The Orthodox Church of Ukraine and the Moscow Patriarchate on April 16 held Easter services in the same iconic Kyiv Pechersk Lavra monastery complex, but in different churches and at different times.
At the entrance to the territory of the Lavra, the police checked visitors' documents and belongings as tensions between the Ukrainian and Russian-backed churches run high.
It was the first time when an Easter service was held in Ukrainian by the Orthodox Church of Ukraine in the Lavra, Ukraine's most important Orthodox monastery.
Previously the Lavra was completely controlled by the Russian-affiliated church, which is officially known as the Ukrainian Orthodox Church of the Moscow Patriarchate.

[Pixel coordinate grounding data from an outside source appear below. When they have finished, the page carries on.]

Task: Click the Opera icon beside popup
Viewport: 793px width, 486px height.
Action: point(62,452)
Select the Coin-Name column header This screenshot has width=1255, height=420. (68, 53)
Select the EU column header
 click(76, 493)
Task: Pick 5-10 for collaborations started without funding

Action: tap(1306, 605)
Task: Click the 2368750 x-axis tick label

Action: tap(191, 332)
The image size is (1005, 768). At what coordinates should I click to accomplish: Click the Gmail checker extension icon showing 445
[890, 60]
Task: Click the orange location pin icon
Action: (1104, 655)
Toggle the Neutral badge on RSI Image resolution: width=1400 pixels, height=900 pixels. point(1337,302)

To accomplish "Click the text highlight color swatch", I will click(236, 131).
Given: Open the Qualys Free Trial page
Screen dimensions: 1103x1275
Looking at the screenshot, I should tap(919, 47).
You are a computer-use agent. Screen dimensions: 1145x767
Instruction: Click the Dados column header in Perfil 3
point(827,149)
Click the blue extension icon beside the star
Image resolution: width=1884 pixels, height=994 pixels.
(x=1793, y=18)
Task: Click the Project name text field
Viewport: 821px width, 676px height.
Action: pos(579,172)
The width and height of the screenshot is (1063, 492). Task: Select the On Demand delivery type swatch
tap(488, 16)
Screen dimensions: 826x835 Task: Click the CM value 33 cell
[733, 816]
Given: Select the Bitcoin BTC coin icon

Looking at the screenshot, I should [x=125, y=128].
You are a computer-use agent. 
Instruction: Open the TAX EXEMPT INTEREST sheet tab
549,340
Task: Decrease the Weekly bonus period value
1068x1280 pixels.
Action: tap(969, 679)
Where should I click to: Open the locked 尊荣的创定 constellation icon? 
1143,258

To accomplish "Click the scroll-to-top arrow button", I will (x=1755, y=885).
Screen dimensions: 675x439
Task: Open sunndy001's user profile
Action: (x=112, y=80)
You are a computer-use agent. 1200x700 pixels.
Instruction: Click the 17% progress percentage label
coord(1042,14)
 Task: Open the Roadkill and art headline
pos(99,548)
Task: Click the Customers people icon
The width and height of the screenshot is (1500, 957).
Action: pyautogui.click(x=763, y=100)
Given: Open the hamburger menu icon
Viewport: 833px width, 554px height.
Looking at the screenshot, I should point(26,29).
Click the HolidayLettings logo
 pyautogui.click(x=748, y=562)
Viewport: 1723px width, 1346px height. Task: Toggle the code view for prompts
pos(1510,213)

The Russian-controlled church's lease on a part of the Kyiv Pechersk Lavra - called the Upper Lavra - expired on Jan. 1, and the Ukrainian government decided not to extend the lease. Later the Ukrainian authorities said they would also terminate the Russian-affiliated church's indefinite lease on the remaining part, the Lower Lavra, starting from March 29, accusing it of violating the terms of the lease.
The Russian-backed church argued that the termination of the lease was illegal and refused to leave.
On April 1, the court placed Pavlo Lebid, the abbot of Kyiv Pechersk Lavra and a Moscow Patriarchate cleric, under house arrest. He was charged with defending Russia's aggression against Ukraine and inciting religious hatred.
Since January, the Ukrainian government has allowed the Orthodox Church of Ukraine, which is independent from Russia, to hold several church services in the Kyiv Pechersk Lavra. There is speculation that the authorities may permanently transfer the Lavra to the Orthodox Church of Ukraine.